= Fernand Gillet =

French musician

Fernand Gillet (15 October 1882 Paris, France – 8 March 1980 Boston) was a French and naturalized American oboist who is chiefly remembered for serving as the principal oboist of the Boston Symphony Orchestra from 1925 to 1946. He is also known for his work as a teacher of woodwinds at several prominent institutions in the United States and Canada. His Exercices sur les Gammes, les Intervalles et le Staccato is still a widely used instructional book for woodwind players at universities and conservatories. The International Double Reed Society holds an annual music competition named for him and a well known bassoonist: the Fernand Gillet-Hugo Fox International Competition.

==Life and career==
Born in Paris, Gillet began studying at the Conservatoire de Paris at the age of 14. His principal teacher at the conservatoire was his uncle, the French oboist Georges Gillet (1854–1920). At the age of 19 he became principal oboist of the Lamoureux Orchestra, and at the age of 20 he became principal oboist of the Paris Opera. He remained at that post until the outbreak of World War I. During the war he served as a pilot in the French Air Force.

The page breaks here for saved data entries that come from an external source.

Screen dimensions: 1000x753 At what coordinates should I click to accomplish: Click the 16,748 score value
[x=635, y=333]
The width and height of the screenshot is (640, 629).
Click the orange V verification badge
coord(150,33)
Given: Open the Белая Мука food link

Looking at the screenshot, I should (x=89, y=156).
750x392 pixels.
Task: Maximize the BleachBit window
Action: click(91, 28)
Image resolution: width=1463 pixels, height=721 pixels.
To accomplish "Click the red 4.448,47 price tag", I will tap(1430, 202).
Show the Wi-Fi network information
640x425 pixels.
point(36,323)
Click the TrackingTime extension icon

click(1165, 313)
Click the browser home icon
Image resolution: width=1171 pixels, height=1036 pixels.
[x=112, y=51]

In 1925 Gillet moved to the United States to become principal oboist of the Boston Symphony Orchestra under conductor Serge Koussevitzky. He served in that post for the next 21 years, notably making several recordings with the orchestra. He became a naturalized United States Citizen on September 11, 1933, through the United States District Court for the District of Massachusetts, Boston. Beginning September 1942, he joined the faculty at the New England Conservatory in Boston where he remained for over thirty years. For many years he also concurrently taught on the faculties at the Conservatoire de musique du Québec à Montréal and Boston University. He continued to teach up into the last years of his life. His notable pupils included Robert Freeman, Eugene Lacritz, Jean Northrup, Pierre Rolland, Raymond Toubman, and Allan Vogel. On Freeman's inauguration in 1973 as director of the Eastman School, Gillet was awarded an honorary DMA degree.